Qui per segnalarvi qualcosa di veramente interessante ed epocale che sta per accadere in Germania!

Ebbene, dal 1° Aprile 2024, in Germania sarà ufficialmente possibile coltivare e consumare la Cannabis, quindi la Marijuana.

Sembra un pesce d’Aprile ma non lo è. E’ tutto vero!

In Germania, è stata appena approvata ufficialmente la legge che consentirà dal 1° aprile 2024 di legalizzare e consumare la Cannabis.

La norma approvata qualche tempo fa’ dal Bundestag ha ricevuto ufficialmente il sì definitivo del Bundesrat. Sì che rappresentava l’ultimo formale ostacolo prima dell’entrata in vigore definitiva.

Dal prossimo 1 aprile, a tutti i maggiorenni sarà permesso il possesso domestico fino a 50 grammi di cannabis con il limite di trasporto di massimo 25 nei luoghi pubblici e la coltivazione casalinga di tre piante per uso squisitamente personale. E attenzione: sarà necessario essere residenti in Germania da almeno 6 mesi. Quindi, occhio ai requisiti.

Passa quindi la linea del governo Olaf Scholz anche se rimangono le perplessità della polizia e quindi delle forze dell’ordine. Secondo quest’ultime la legge non fermerà il mercato clandestino o mercato nero e sarà molto complicato controllare alcuni margini legali del consumo, per esempio la distanza da rispettare da scuole e luoghi pubblici frequentati da minorenni.
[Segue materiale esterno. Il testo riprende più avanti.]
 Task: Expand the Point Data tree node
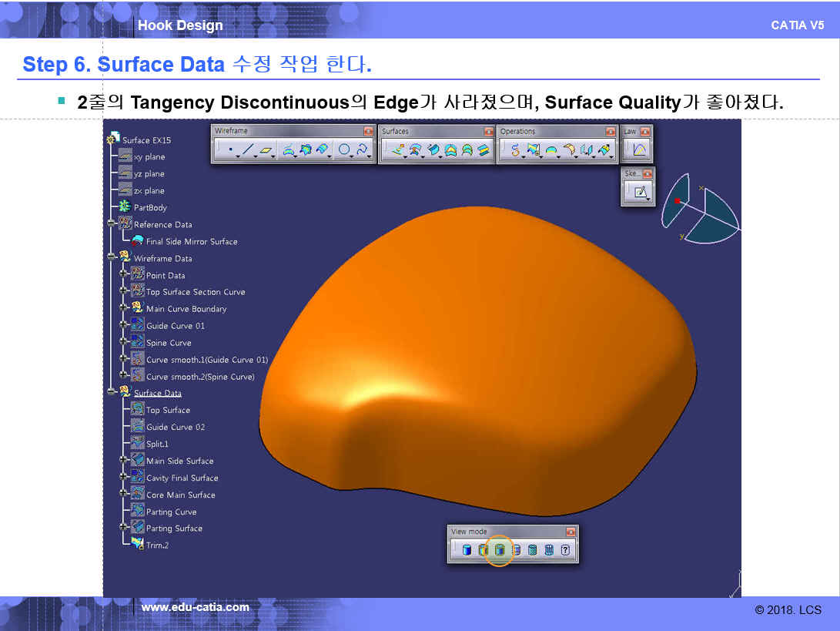pos(123,275)
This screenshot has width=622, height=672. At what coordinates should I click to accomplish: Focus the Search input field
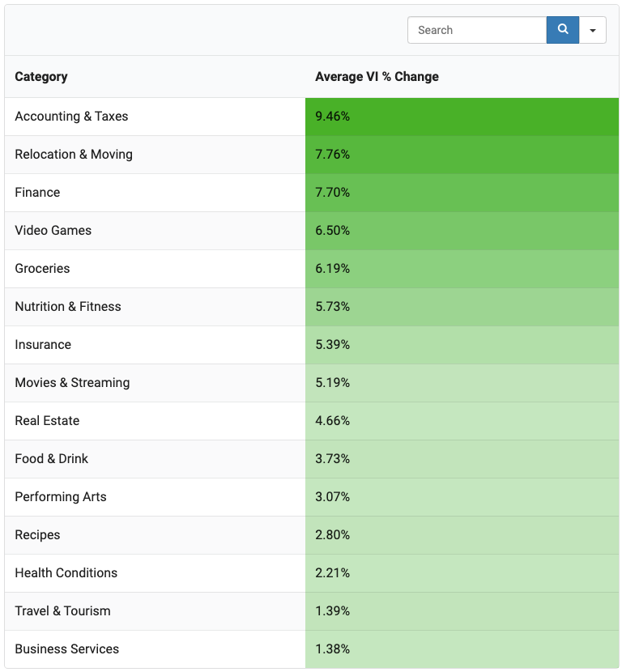(477, 30)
In tutta la Germania sarà quindi legale fumare marijuana e hashish. La legge è stata voluta fortemente dal Ministro della Salute, il socialdemocratico Karl Lauterbach. La previsione e la speranza è che si possano recuperare 4 miliardi di Euro sottraendoli al Narco Traffico.
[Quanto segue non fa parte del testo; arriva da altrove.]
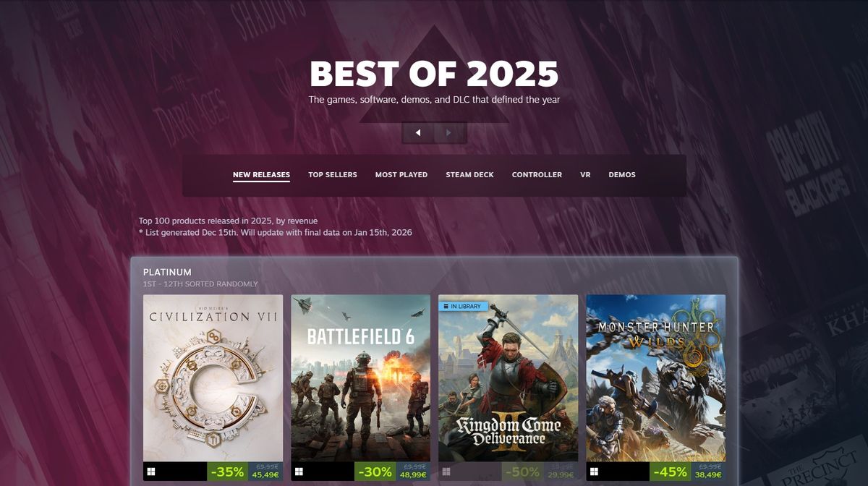The height and width of the screenshot is (486, 868).
Task: Switch to the Top Sellers tab
Action: 333,175
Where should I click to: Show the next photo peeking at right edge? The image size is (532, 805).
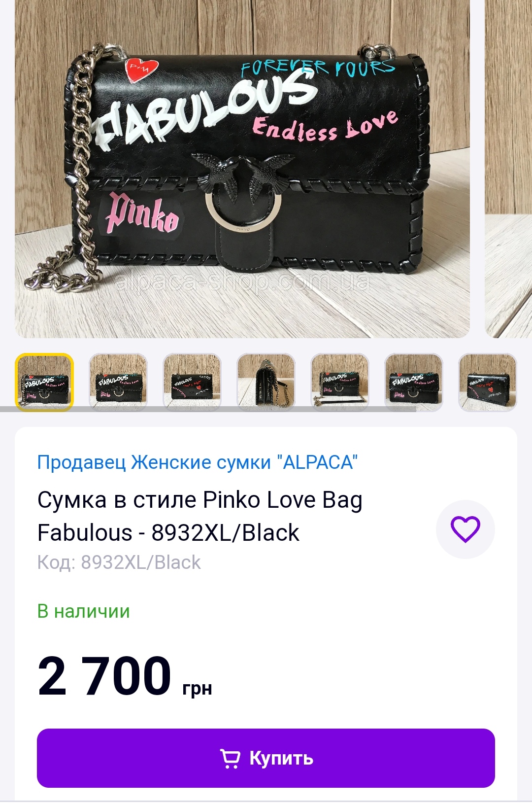click(508, 168)
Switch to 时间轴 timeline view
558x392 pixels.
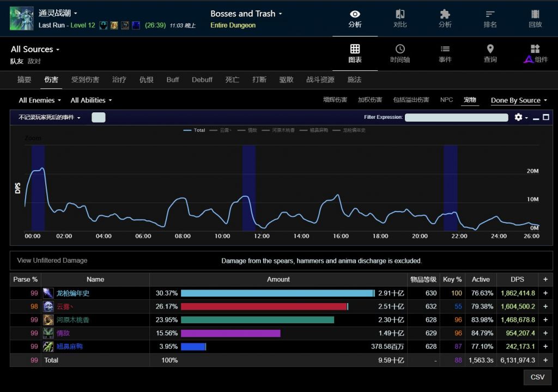point(400,53)
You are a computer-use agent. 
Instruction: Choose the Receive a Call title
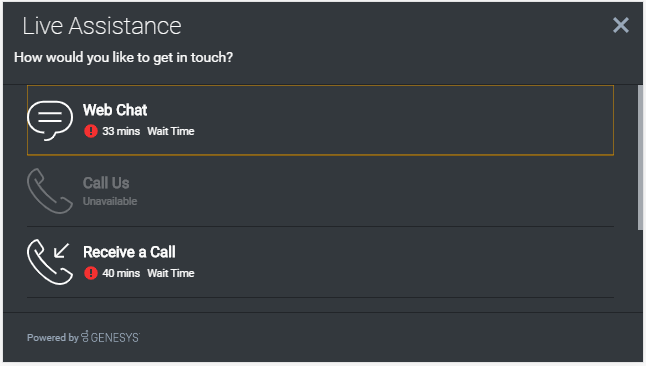129,252
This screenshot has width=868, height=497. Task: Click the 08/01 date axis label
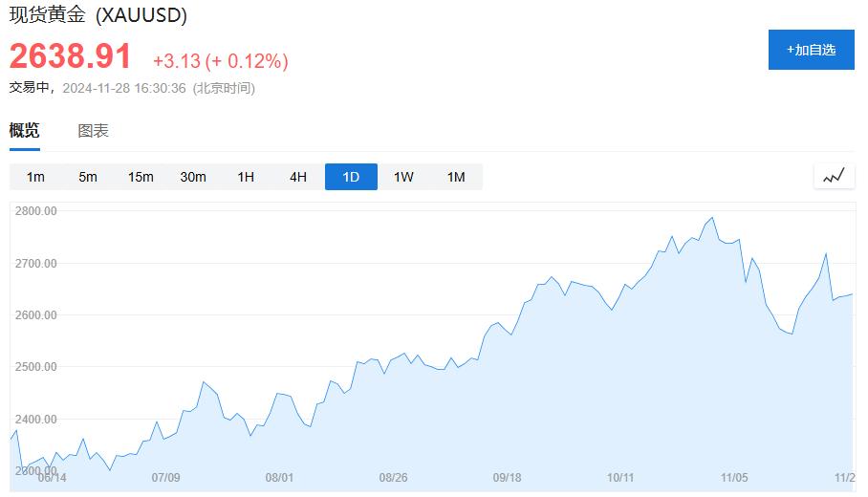(279, 477)
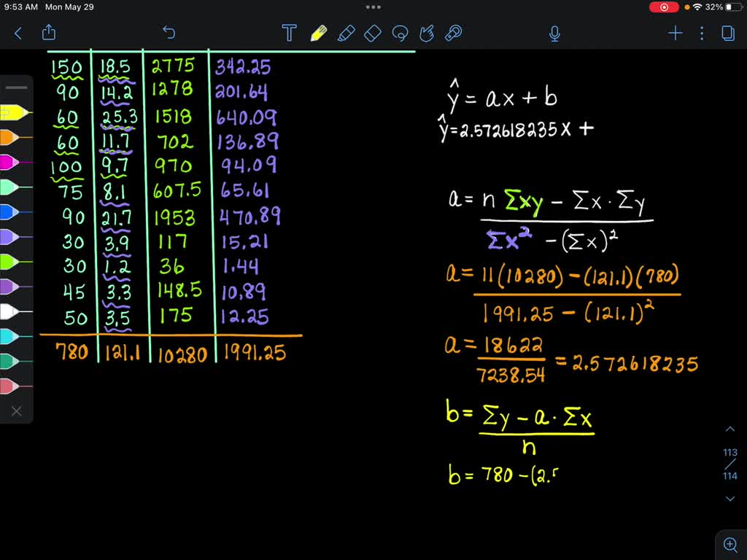Open the three-dot options menu
This screenshot has height=560, width=747.
tap(701, 33)
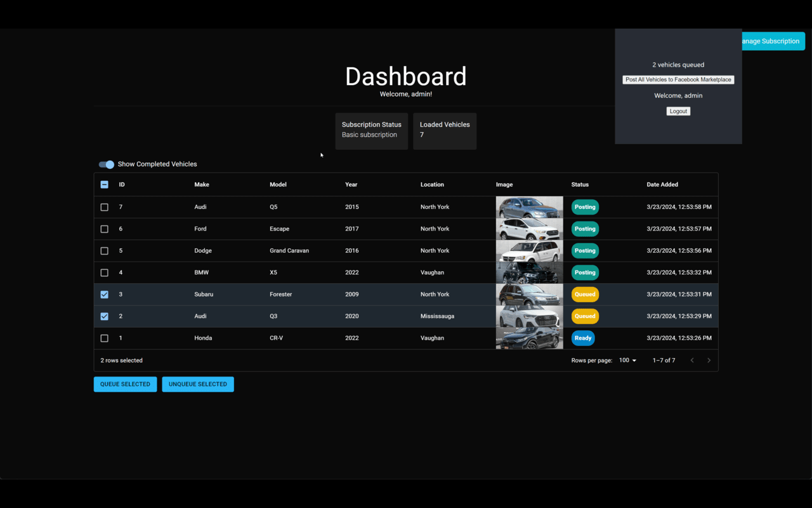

E’ previsto che le associazioni di coltivatori potranno distribuire al massimo 7 semi di cannabis al mese e 5 piantine ai non-soci, a patto che siano maggiorenni. Sono previste limitazioni anche per quel che concerne il consumo in pubblico, che è vietato vicino a scuole, centri sportivi e parchi giochi per bambini, e bisogna esserne distanti almeno 100 metri. Non sarà, inoltre, fumare cannabis nelle zone pedonali, tra le ore 7 e le 20.

Dal 1° aprile, il consumo di marijuana, entro i limiti previsti dalla legge sarà depenalizzato, continuerà ad essere reato guidare l’automobile dopo aver fumato marijuana o hashish e in alcune città saranno creati e strutturati luoghi appositi dove potrà essere possibile consumare cannabis.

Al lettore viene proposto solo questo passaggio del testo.